Article:
You can also change a ton of the settings for these different labeling functions. Want to format something as Euros and use periods as the number separators instead of commas, like Europeans? Change the appropriate arguments! You can check the documentation for each of the label_WHATEVER() functions to see what you can adjust (like label_dollar() here)

ggplot(gapminder_2007, aes(x = gdpPercap)) +
  geom_histogram(binwidth = 1000) +
  scale_x_continuous(labels = label_dollar(prefix = "€", big.mark = "."))

All the label_WHATEVER() functions actually create copies of themselves, so if you’re using lots of custom settings, you can create your own label function, like label_euro() here:

# Make a custom labeling function
label_euro <- label_dollar(prefix = "€", big.mark = ".")

# Use it on the x-axis
ggplot(gapminder_2007, aes(x = gdpPercap)) +
  geom_histogram(binwidth = 1000) +
  scale_x_continuous(labels = label_euro)

These labeling functions also work with other aesthetics, like fill and color and size. Use them in scale_AESTHETIC_WHATEVER():

ggplot(
  gapminder_2007, 
  aes(x = gdpPercap, y = lifeExp, size = pop, color = pop)
) +
  geom_point() +
  scale_x_continuous(labels = label_dollar()) +
  scale_size_continuous(labels = label_comma()) +
  scale_color_viridis_c(labels = label_comma())

There are also some really neat and fancy things you can do with scales, like formatting logged values, abbreviating long numbers, and many other things. Check out this post for an example of working with logged values.

ggplot(
  gapminder_2007,
  aes(x = gdpPercap, y = lifeExp, size = pop, color = continent)
) +
  geom_point() +
  scale_x_log10(
    breaks = 500 * 2^seq(1, 9, by = 1),
    labels = label_dollar(scale_cut = append(scales::cut_short_scale(), 1, 1))

Material shown:

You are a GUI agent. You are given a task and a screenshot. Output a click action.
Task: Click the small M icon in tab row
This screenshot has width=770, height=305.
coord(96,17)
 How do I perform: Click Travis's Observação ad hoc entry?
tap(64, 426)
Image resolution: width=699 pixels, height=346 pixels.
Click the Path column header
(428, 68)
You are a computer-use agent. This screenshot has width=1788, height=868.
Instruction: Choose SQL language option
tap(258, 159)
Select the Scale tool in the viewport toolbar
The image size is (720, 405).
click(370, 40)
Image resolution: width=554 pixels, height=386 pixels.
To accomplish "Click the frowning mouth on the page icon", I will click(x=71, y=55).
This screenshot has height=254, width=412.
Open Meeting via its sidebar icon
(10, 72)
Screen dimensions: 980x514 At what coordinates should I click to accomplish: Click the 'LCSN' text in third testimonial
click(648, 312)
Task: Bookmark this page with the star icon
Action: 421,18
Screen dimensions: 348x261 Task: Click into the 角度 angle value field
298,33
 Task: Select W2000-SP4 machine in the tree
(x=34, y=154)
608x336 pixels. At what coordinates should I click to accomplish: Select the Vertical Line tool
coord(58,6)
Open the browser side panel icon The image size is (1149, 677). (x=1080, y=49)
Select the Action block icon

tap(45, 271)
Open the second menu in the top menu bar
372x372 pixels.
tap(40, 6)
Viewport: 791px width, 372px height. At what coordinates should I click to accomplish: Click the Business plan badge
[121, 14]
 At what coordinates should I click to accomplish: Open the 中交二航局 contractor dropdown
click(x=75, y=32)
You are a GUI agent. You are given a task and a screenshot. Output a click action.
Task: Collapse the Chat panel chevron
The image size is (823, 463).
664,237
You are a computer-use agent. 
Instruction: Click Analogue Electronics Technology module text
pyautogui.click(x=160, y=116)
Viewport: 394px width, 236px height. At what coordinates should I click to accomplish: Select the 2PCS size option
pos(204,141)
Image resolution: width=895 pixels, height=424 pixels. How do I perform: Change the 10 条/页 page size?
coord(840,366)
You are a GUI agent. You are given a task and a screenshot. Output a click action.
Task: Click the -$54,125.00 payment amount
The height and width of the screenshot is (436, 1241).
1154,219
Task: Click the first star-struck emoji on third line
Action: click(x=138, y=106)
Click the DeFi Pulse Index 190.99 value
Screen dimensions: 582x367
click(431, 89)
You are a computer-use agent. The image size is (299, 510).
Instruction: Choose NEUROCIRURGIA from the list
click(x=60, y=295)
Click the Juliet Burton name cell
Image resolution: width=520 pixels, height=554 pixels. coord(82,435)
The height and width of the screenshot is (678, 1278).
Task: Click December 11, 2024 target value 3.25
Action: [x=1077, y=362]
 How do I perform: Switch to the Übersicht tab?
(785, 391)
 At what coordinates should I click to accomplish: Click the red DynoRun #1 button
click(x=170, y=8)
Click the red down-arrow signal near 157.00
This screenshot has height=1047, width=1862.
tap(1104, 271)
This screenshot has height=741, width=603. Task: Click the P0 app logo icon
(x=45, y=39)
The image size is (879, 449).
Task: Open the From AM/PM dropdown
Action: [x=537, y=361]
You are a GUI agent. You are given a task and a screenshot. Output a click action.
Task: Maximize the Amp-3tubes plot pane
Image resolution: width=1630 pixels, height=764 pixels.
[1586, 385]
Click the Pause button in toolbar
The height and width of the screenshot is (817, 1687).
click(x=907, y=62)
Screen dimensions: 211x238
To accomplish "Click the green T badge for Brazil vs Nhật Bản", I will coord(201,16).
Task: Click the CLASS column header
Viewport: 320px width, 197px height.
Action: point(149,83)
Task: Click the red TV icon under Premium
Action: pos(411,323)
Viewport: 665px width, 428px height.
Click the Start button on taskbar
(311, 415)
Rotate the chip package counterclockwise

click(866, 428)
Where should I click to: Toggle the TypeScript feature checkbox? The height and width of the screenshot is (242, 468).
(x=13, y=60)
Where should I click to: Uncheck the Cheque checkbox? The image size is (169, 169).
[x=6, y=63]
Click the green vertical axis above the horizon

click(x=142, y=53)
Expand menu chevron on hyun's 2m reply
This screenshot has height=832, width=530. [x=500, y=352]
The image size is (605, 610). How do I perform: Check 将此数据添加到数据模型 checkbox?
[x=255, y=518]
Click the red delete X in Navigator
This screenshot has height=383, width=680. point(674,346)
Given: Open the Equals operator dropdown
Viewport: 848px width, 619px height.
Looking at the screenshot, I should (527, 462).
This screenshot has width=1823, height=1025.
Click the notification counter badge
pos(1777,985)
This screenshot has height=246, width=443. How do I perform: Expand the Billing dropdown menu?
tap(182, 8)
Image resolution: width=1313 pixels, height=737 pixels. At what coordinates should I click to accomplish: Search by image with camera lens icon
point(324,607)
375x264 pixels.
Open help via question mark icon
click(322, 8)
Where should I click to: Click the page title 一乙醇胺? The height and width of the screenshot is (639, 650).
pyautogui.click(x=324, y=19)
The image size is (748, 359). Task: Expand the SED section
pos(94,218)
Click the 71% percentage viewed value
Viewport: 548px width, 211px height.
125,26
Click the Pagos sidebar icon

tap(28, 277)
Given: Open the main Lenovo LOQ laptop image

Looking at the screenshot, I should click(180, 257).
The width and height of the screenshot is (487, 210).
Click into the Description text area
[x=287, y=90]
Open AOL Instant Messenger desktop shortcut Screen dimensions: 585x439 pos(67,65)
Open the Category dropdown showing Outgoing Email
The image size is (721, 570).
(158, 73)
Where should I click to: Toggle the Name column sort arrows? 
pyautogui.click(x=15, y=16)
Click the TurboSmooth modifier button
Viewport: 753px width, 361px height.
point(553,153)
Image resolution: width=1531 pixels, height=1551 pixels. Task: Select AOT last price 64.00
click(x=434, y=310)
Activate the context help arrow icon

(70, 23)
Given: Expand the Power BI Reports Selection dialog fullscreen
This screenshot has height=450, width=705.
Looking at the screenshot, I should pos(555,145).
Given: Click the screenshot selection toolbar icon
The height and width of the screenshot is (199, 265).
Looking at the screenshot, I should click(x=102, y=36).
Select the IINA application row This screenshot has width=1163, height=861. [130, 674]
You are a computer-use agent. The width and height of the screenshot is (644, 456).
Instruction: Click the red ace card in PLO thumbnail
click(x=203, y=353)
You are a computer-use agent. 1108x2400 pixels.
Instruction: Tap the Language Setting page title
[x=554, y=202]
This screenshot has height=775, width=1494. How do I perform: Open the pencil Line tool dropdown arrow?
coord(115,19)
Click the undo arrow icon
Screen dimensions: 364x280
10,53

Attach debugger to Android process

Work instructions:
Reproduce the passage of the text on labeling functions starting at "These labeling functions" and ending at "color = pop)". Rely only on the text on labeling functions, not on the data.

Correct response:
These labeling functions also work with other aesthetics, like fill and color and size. Use them in scale_AESTHETIC_WHATEVER():

ggplot(
  gapminder_2007, 
  aes(x = gdpPercap, y = lifeExp, size = pop, color = pop)